■ **AIM OF THE TASK**: Everything from the line containing "細數據 (233, 24)" to the close of the listing below should be retyped exactly, and nothing before it.

■ **GIVEN INFORMATION**:
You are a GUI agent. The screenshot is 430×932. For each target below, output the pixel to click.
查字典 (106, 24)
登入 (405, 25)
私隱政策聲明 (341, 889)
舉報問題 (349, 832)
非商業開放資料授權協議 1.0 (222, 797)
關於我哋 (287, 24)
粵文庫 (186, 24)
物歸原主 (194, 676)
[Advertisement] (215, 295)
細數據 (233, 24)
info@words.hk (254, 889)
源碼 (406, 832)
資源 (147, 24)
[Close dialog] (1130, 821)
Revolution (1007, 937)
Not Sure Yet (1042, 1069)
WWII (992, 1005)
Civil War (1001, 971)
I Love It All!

■ **PROBLEM SOLUTION**:
細數據 (233, 24)
info@words.hk (254, 889)
源碼 (406, 832)
資源 (147, 24)
[Close dialog] (1130, 821)
Revolution (1007, 937)
Not Sure Yet (1042, 1069)
WWII (992, 1005)
Civil War (1001, 971)
I Love It All!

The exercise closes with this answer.